I don't mind the loss of 3.5 on one condition
You don't have to be older than a teenager in 2016 to remember the evolution of media from the eighties to the 2000s. CDs replaced cassettes because the tapes had to be rewound and didn't hold as much information. DVDs replaced VHS because of the same reasons. Now the DVD is being pushed out by Blu-ray. All of these advances were acceptable because the new format that takes its place is a suitable replacement.

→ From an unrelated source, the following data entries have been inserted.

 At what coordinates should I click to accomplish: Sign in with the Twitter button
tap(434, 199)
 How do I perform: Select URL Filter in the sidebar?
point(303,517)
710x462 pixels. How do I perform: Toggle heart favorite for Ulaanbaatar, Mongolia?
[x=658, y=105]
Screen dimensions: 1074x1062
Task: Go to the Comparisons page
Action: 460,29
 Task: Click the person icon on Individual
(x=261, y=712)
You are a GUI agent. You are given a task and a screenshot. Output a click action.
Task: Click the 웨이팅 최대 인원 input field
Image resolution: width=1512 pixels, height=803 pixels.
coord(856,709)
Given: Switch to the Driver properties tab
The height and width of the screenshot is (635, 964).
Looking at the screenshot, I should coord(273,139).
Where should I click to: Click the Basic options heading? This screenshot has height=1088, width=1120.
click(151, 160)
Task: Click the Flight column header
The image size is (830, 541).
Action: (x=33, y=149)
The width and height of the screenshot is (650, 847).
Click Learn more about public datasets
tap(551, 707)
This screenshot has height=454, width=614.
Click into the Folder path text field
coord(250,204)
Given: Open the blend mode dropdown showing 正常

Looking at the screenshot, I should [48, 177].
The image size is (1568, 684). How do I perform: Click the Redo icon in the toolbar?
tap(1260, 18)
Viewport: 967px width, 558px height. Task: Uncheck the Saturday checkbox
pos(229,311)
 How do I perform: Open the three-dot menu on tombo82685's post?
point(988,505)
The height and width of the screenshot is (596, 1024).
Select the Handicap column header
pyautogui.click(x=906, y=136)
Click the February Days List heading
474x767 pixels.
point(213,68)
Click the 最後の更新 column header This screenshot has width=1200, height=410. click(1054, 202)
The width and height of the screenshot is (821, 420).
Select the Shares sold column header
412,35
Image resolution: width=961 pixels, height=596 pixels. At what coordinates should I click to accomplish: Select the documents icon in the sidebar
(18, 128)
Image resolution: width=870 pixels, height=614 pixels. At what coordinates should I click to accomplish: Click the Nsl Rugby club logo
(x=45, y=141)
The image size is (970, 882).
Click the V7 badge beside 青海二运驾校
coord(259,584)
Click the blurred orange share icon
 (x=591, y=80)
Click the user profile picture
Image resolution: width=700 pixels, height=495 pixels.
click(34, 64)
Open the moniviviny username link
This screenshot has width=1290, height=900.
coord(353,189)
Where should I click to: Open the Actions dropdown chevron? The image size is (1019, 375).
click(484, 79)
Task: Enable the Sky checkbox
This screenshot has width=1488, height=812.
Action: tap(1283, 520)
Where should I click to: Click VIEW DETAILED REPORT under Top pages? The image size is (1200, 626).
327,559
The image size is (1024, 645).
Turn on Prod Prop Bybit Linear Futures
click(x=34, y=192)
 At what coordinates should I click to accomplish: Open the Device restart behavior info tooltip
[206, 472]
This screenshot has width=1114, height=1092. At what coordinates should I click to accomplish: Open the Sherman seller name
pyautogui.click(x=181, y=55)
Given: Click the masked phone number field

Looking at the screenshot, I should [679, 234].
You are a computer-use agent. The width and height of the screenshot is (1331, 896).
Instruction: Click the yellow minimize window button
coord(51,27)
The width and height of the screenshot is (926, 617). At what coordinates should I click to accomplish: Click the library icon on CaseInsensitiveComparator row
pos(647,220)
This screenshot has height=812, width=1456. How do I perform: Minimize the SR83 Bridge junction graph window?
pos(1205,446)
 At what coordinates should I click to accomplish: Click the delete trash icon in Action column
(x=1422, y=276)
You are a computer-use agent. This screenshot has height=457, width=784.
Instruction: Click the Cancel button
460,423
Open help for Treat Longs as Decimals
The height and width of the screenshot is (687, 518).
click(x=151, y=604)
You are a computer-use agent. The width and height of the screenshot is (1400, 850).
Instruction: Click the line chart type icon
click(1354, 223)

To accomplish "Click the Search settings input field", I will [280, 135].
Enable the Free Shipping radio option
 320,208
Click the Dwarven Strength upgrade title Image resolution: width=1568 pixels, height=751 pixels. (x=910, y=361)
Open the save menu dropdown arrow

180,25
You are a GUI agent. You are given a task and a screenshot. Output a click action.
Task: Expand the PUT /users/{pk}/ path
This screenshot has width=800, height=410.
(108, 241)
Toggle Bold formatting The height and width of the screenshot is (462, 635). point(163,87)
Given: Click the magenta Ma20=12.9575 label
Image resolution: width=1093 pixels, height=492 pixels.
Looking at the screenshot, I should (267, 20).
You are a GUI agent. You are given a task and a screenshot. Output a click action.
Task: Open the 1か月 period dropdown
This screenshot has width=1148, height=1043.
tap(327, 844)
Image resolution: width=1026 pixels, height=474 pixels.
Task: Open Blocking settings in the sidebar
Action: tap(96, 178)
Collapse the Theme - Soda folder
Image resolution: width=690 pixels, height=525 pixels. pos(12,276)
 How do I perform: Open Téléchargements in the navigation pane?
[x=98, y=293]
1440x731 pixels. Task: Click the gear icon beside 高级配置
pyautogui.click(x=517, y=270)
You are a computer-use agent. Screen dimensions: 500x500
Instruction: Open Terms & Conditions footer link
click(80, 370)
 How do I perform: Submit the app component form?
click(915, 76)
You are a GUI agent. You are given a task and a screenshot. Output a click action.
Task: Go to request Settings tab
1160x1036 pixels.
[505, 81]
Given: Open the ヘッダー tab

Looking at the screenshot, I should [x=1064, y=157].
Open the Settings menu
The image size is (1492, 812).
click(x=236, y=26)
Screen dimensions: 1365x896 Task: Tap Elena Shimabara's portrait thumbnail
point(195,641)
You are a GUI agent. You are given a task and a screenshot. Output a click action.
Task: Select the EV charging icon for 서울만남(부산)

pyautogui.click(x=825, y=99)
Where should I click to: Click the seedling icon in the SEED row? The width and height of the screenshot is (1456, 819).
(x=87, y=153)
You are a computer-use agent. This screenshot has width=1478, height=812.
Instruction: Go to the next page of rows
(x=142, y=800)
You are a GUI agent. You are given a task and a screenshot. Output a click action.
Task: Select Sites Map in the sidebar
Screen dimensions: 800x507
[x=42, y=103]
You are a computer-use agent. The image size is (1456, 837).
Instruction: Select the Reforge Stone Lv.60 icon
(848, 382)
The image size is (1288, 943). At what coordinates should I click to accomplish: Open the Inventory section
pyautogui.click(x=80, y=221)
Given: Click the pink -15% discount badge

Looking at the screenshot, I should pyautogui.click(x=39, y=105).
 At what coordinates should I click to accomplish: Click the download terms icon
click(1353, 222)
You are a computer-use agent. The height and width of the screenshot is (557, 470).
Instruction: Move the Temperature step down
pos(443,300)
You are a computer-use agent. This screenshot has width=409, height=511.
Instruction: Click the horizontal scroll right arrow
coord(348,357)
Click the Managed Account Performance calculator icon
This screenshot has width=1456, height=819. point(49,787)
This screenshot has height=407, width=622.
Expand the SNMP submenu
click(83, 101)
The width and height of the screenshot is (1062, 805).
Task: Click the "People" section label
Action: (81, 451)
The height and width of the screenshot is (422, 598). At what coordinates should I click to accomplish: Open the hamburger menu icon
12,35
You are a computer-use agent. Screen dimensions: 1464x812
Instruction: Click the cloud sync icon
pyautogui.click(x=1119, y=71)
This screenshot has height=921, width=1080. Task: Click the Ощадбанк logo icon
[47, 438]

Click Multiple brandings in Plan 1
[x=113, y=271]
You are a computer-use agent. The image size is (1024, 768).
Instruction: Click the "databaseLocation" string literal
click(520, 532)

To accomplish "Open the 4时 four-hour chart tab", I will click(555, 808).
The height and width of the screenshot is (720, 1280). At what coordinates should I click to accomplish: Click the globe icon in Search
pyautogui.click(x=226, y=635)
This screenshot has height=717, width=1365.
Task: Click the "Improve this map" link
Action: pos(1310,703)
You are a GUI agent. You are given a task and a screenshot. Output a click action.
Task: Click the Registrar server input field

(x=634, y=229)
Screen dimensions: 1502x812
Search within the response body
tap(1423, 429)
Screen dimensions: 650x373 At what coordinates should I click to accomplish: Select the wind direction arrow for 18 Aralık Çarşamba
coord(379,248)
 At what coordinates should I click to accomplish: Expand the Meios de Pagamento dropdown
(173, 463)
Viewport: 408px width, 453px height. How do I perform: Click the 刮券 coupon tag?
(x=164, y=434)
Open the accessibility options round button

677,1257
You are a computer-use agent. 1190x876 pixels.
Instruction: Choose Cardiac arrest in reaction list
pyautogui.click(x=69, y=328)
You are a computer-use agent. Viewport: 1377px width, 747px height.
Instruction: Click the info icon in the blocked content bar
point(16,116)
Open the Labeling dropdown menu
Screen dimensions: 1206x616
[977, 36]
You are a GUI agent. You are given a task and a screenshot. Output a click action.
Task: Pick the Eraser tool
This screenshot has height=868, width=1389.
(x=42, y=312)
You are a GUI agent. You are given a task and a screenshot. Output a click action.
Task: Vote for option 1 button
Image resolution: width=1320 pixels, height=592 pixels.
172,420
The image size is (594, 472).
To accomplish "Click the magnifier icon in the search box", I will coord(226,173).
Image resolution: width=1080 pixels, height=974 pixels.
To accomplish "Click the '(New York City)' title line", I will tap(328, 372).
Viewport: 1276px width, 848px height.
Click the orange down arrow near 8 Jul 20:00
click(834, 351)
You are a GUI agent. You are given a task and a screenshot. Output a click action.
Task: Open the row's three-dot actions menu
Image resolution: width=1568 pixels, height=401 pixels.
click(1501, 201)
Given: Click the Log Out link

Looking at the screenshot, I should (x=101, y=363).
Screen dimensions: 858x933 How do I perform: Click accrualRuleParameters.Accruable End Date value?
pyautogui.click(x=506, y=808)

That's why the iPhone 7 is such a disappointment. Instead of a dedicated audio port you now have to use your valuable charging port to connect a dongle or rip your wallet to shreds for wireless earphones. In this case - earphones you have to charge every 5 hours along with a carrying case you also have to charge. At the end of the day you literally have two more things you have to power up in addition to your phone. It's a sad state for handsets when it's considered a luxury to have to spend more money, time, and energy for what used to be a simple plug-and-play affair. Yes, other aspects of the phone have improved but none of them are groundbreaking or revolutionary enough to warrant this much of a compromise in a $650 flagship.
Some of the early Android phones also didn't have a 3.5mm jack. Users also went through the trouble of choosing between carrying an adapter cord or suffering with wireless audio quality. They learned the pains of not being able to charge and listen to something at the same time. Their recollection should be a warning to future buyers. If you still want an iPhone 7 that's totally fine but you can't walk around with a mess of adapters, plugs, and expensive earphones and say it's the best. Reliving mistakes of the past? Call it what you want but it's definitely not progress.